Some may wring their hands over what they see as dwindling participation in Judaism as a religion, as commentators did after the last survey. But what I see in this survey is evidence of the innovative and ever-changing ways Jewish religion is practiced, not grounds for panic.
Although the authors inform us “religion is not central to the lives of most U.S. Jews,” the concept of religion, as most Americans use it today, is a modern, Protestant creation, and Jewish practices fit uncomfortably in the category. Despite the best efforts of Jewish thinkers to separate religious and cultural aspects of Jewish practice, the boundaries have never been clear. Traditional understandings of “religion” have rested uneasily with Jewish realities, which have a greater focus on communities and practices. Only 20% of survey respondents said that their “religious faith” provides a great deal of meaning and fulfillment, perhaps because American Jews rarely use the language of faith.
Read more about what the 2020 Pew study reveals about American Jews.
But the study does reveal the many ways that American Jews of all kinds create Jewish meaning in their lives. These include practices traditionally understood as religious, such as attending a seder (62%), and those understood as cultural, such as cooking or eating traditional Jewish foods (72%).
In my book, “Beyond the Synagogue: Jewish Nostalgia as Religious Practice,” I argue that making sense of Jews’ practices requires us to employ a broader definition of religion. Following religious studies scholar Robert Orsi, I think religion is best understood as meaningful relationships and the practices, narratives and emotions that create and support these relationships. Understanding religion as relationships makes our interactions with families, our attachments to our ancestors, our connections to communities and the narratives we use to explain our place in the world central to religious activity. It lets us see Jewish religion flourishing in a wide variety of practices and in unexpected sites — in ways that its practitioners might not themselves identify as “religious” because of the way religion is so often narrowly construed.

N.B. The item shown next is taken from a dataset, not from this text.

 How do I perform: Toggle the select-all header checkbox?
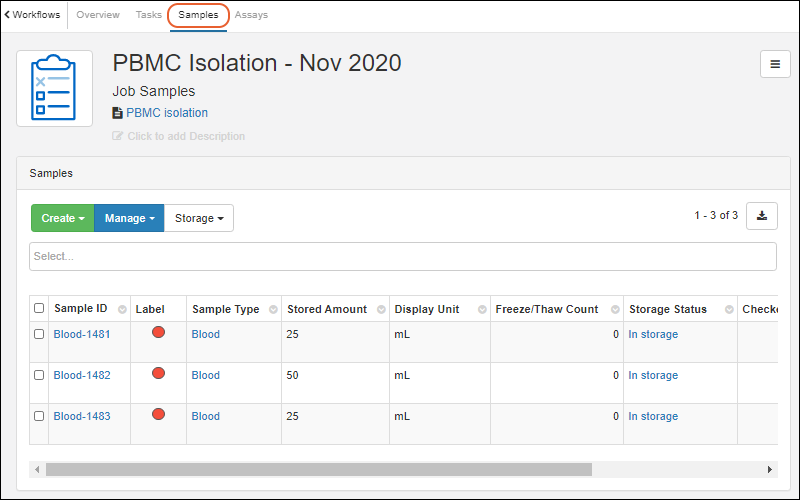tap(39, 309)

I applaud the authors of this study for asking far more questions about Jews’ everyday practices than the 2013 study did, as well as for noting that cultural activities complement so-called religious ones. This study finds that, in large numbers, Jews eat foods they recognize as Jewish, visit Jewish historic sites when traveling, read books and articles about Jewish topics, listen to Jewish music, and watch TV and film with Jewish themes. What all of these activities have in common is that they allow Jews to place themselves within narratives that provide existential meaning. I wish that the study had asked about visits to Jewish museums, which are increasingly important spaces of Jewish community, or genealogical research, a wildly popular pastime that helps Jews place themselves within family and communal histories that cross time and space.

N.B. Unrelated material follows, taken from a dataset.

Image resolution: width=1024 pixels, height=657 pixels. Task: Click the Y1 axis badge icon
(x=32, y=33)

I suggest we pay more attention to what Jews do than to what they name as “essential” to their identity, as the study continues to ask, echoing the 2013 study. Only 20% of American Jews consider eating traditional Jewish foods to be essential to what being Jewish means to them. But the wording of the question does not reflect Jews’ realities. Eating foods recognized as “Jewish” may be a meaningful part of a Jew’s life, but it may be too quotidian, too easily overlooked, to be recognized as essential or important according to traditional metrics of religion. Commonplace activities such as eating foods that remind us of our families, our communities, and our histories are often quietly fundamental to religious identities rather than explicitly identified as essential to them.
Likewise, the study finds that large numbers of Jews own Jewish ritual objects. The fact that 24% of “Jews of no religion” own a Hebrew-language prayer book should give us pause. As religious studies scholar Vanessa L. Ochs finds, American Jews unobtrusively enact important parts of their identities through the material objects they have in their homes, including items they rarely if ever use. Oberman’s unconventional use of his tallit reminds us that Jews can find new and sometimes surprising meanings in ritual objects, even outside of traditional contexts.
Some things change, and some things don’t. American Jews continue to find meaning in emotional connections to their families, communities, and histories, though the ways they do so continue to change. Expanding our definition of “religion” can help us better recognize the ways in which they are doing so.